→ **Data section**

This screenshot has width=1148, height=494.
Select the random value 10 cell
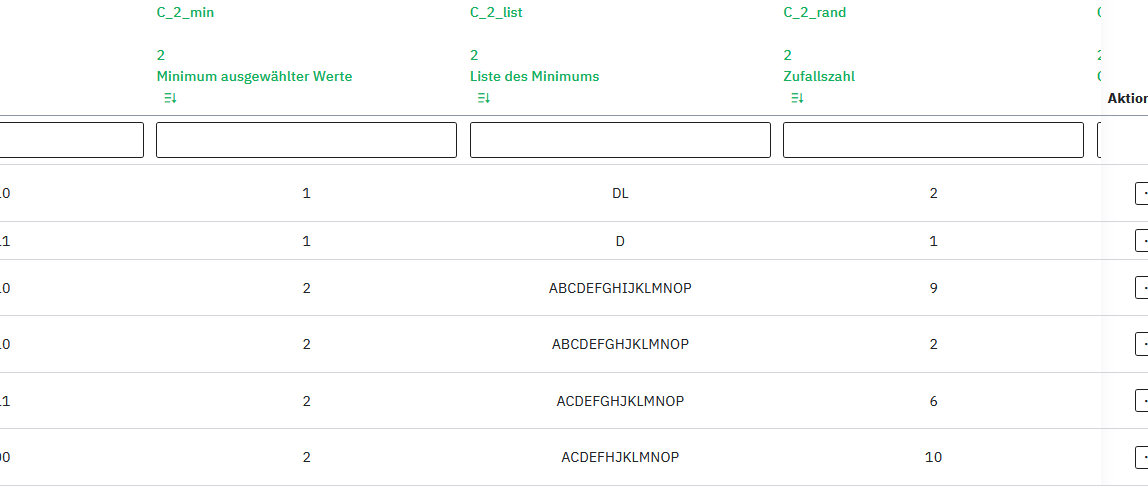point(933,457)
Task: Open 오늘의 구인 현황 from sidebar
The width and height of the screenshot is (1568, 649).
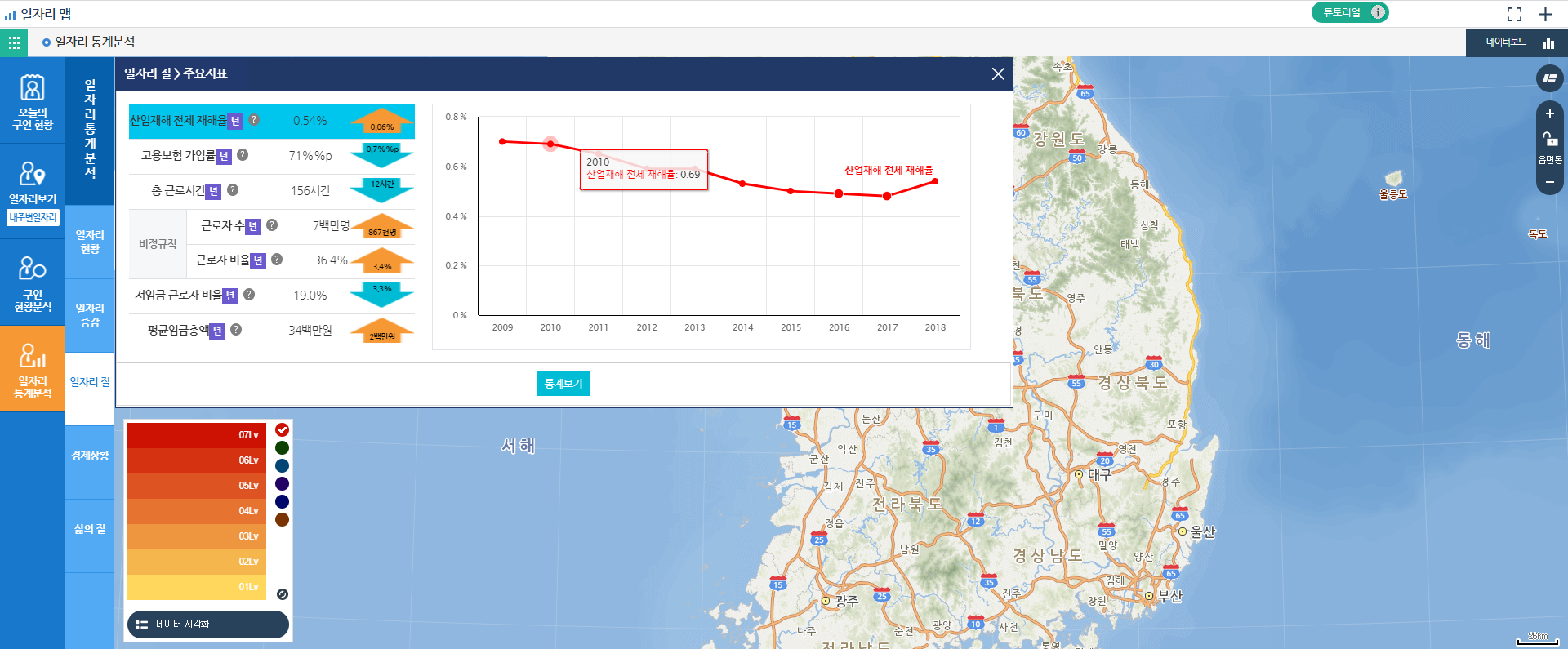Action: (x=33, y=101)
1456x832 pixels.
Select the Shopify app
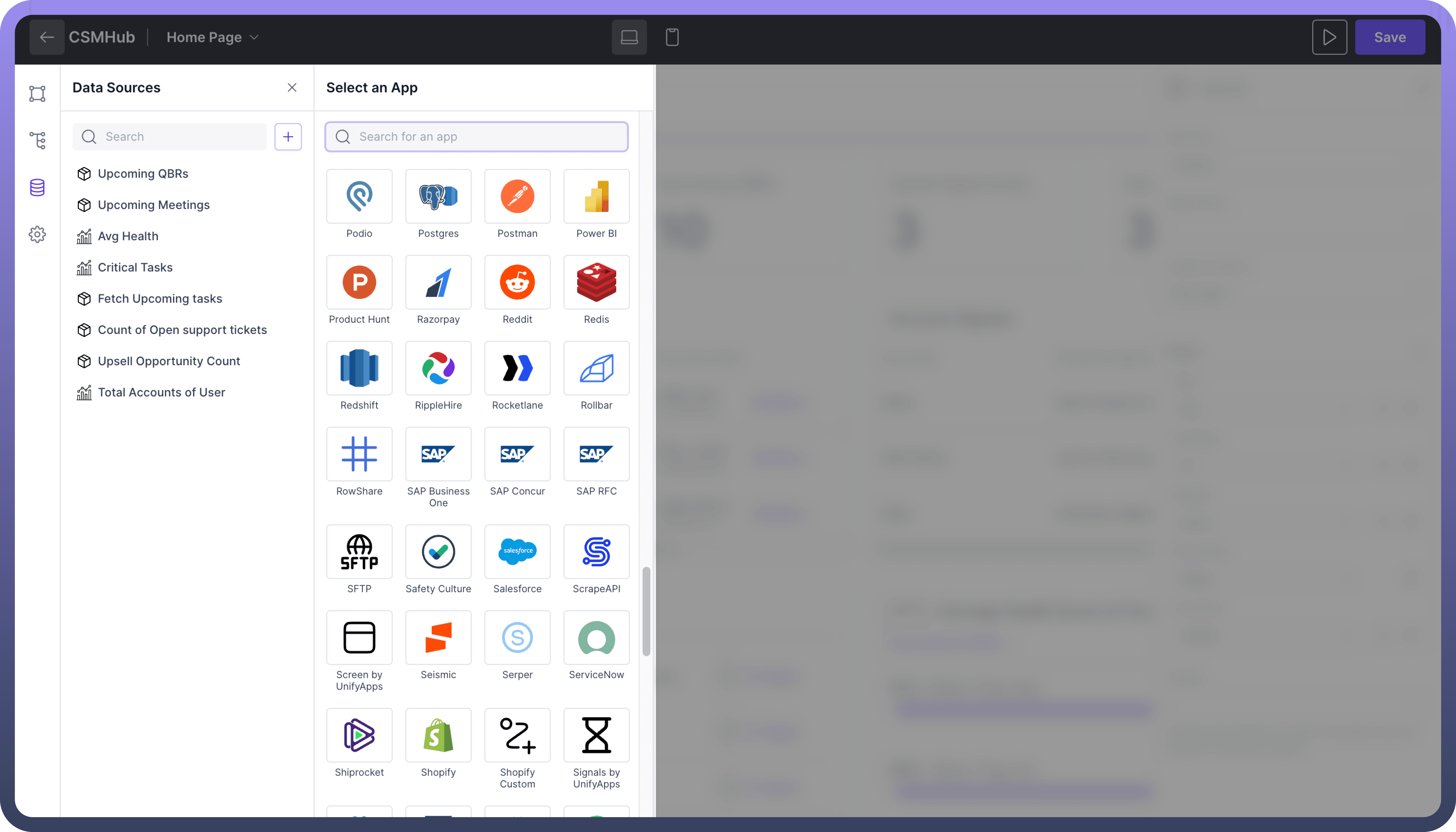click(438, 735)
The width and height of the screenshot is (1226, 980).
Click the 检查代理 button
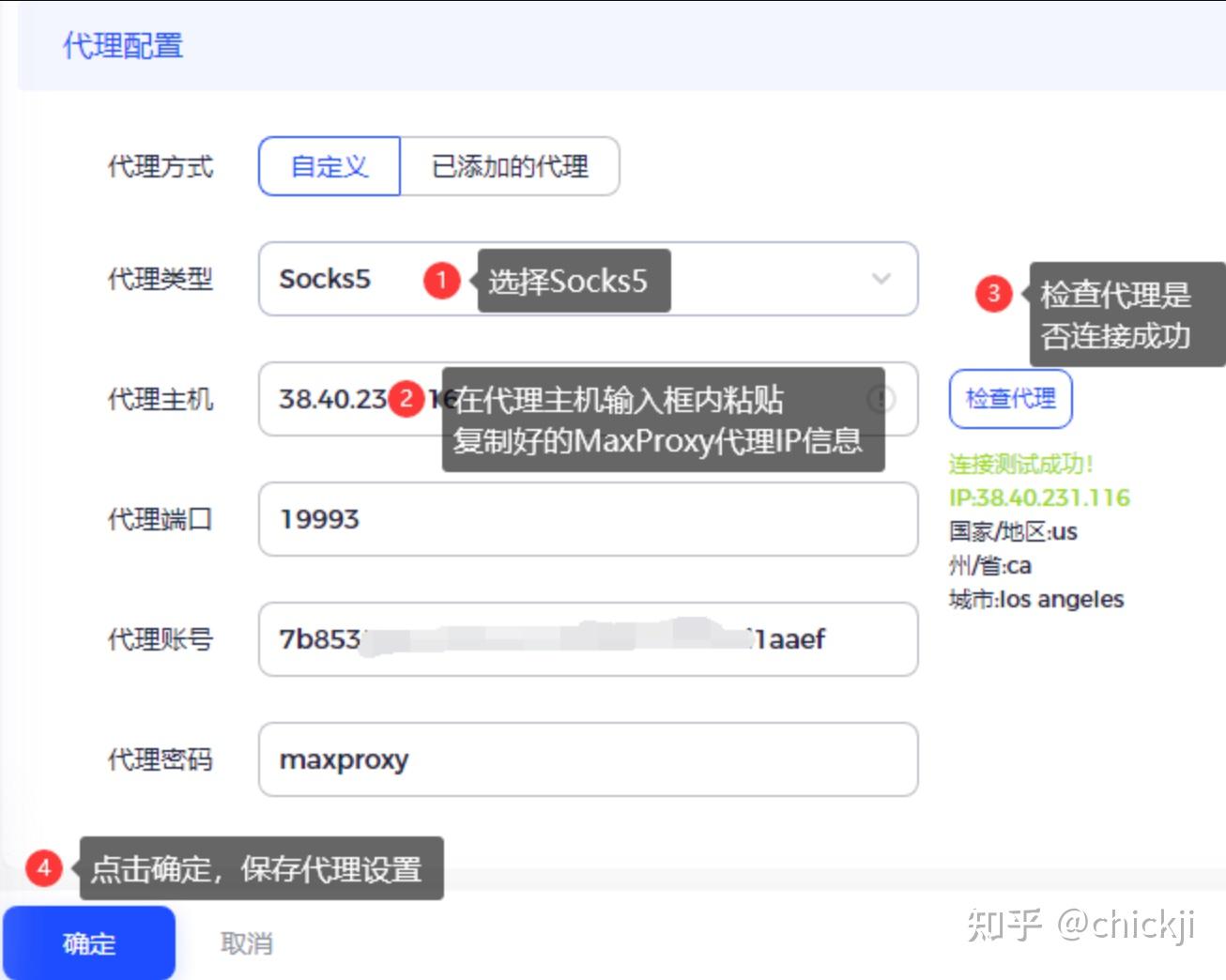[1010, 398]
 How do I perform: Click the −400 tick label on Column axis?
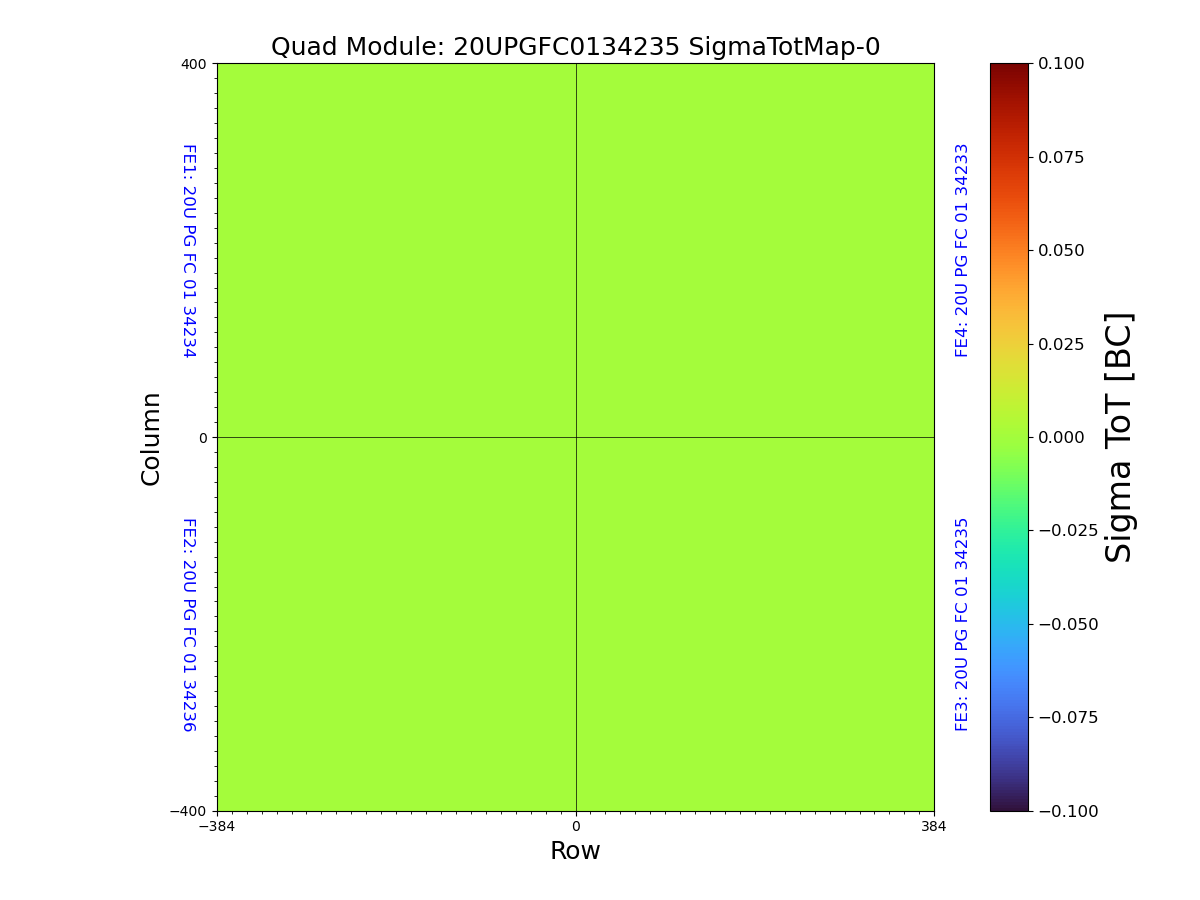[189, 811]
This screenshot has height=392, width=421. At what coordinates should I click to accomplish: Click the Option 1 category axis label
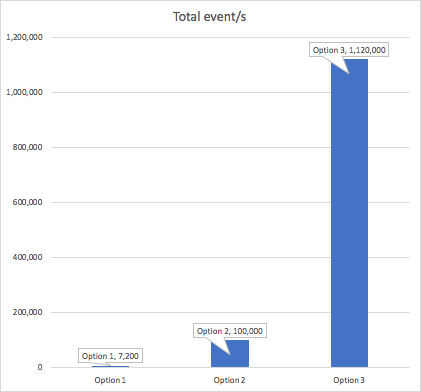click(x=110, y=380)
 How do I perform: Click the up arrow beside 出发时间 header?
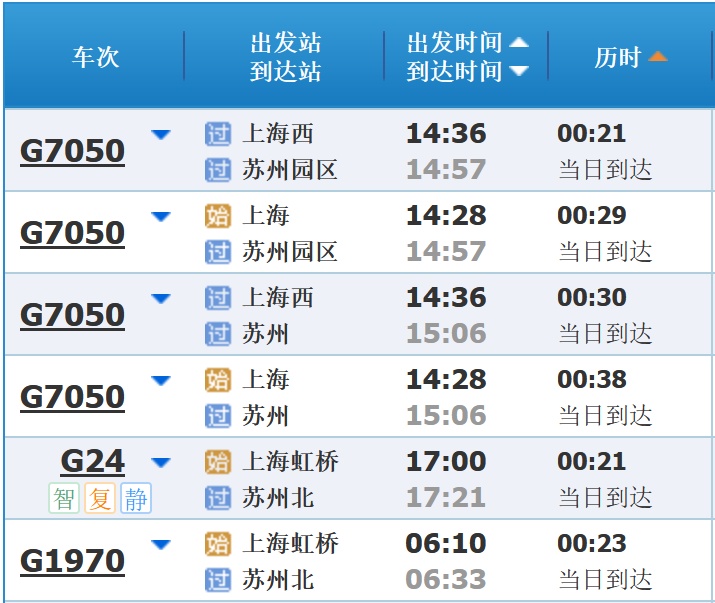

→ **Goal**
Reproduce every item above word for word, leaving out the pictures.

→ **Response to the exercise**
This screenshot has width=1148, height=494.
Select the random value 10 cell
point(933,457)
Task: Open 오늘의 구인 현황 from sidebar
The width and height of the screenshot is (1568, 649).
Action: (x=33, y=101)
1456x832 pixels.
Select the Shopify app
click(438, 735)
The width and height of the screenshot is (1226, 980).
Click the 检查代理 button
[1010, 398]
 How do I perform: Click the −400 tick label on Column axis?
[189, 811]
This screenshot has height=392, width=421. At what coordinates should I click to accomplish: Click the Option 1 category axis label
click(x=110, y=380)
 How do I perform: Click the up arrow beside 出发时间 header?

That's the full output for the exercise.